The White Desert is a 1925 American silent drama film directed by Reginald Barker. The film stars Claire Windsor and Pat O'Malley, with Robert Frazer, Frank Currier, and Sōjin Kamiyama. It is written by Monte M. Katterjohn and Gordon Rigby and adopted from Denver author Courtney Ryley Cooper's novel The White Desert (1922). This B movie was produced to keep the Loew circuit and other cinemas supplied. The title refers to the snow covered Colorado landscape during winter.

==Plot==
As described in a film magazine and newspaper reviews, Barry, the engineer for a construction company, criticizes the foreman for the method he is pursuing for tunneling for railroad construction. The snow ledges have been weakened by the constant dynamiting. With the next explosion of dynamite, an avalanche results which destroys the ledges and nearly wipes out the camp. The surviving workers are isolated, desperate and shattered by the disaster, and unable to obtain food. Foster and his wife have no milk for their child. With hard work, Barry strikes out and works his way out and is able to reach a telephone line, which he taps and calls for help. A relief train with snow plows makes its way through the snow pile and arrives with food and assistance.
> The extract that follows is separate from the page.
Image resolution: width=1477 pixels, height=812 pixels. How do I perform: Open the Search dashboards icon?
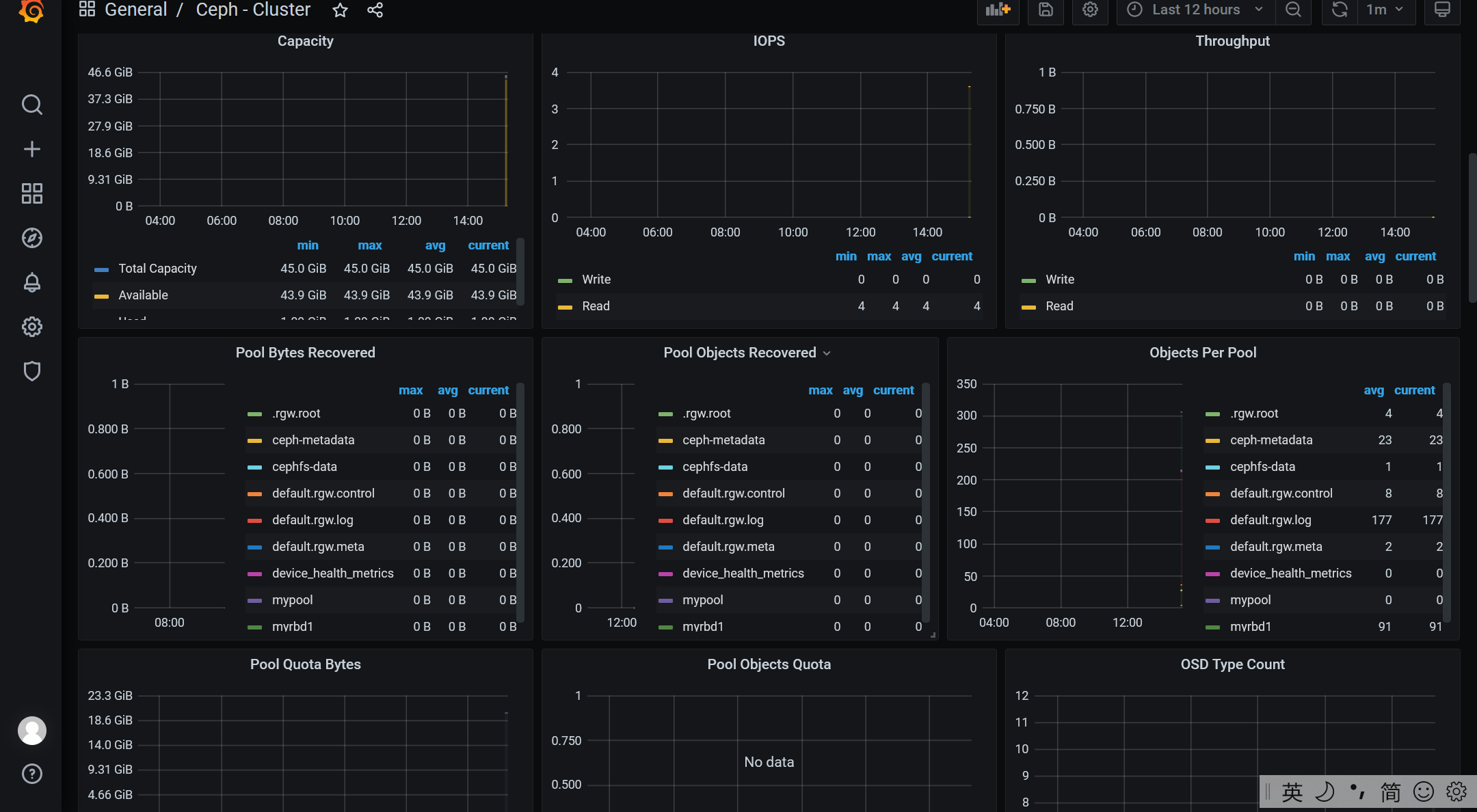click(31, 105)
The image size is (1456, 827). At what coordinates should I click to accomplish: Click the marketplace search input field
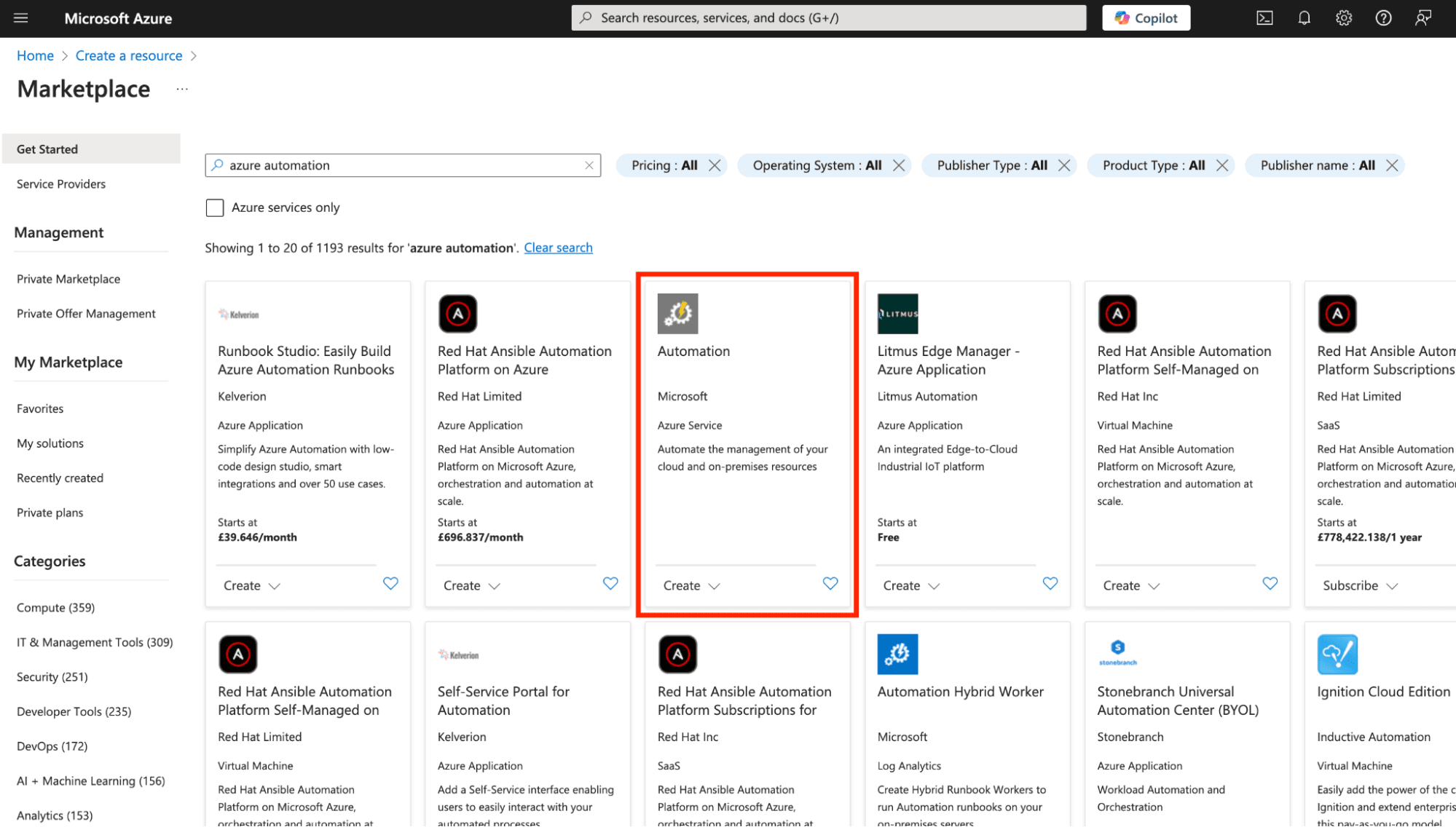[x=403, y=166]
The camp is saved and Barry wins the affection of Robinette, the daughter of the railroad president.

==Production==
The film was shot on Rollins Pass, Colorado, at the Corona townsite, during construction of the Moffat Tunnel, which commenced in 1923 and was completed in 1928. Corona was a town dedicated to keeping the rail line open during the harsh winter, and was partially underground in a trench along the tracks, and under a snow shed. Claire Windsor was invited to Denver for a celebration and parade on February 26, 1928, for the opening of the Moffat Tunnel.

==Preservation==
A print of The White Desert was donated by MGM to the George Eastman Museum.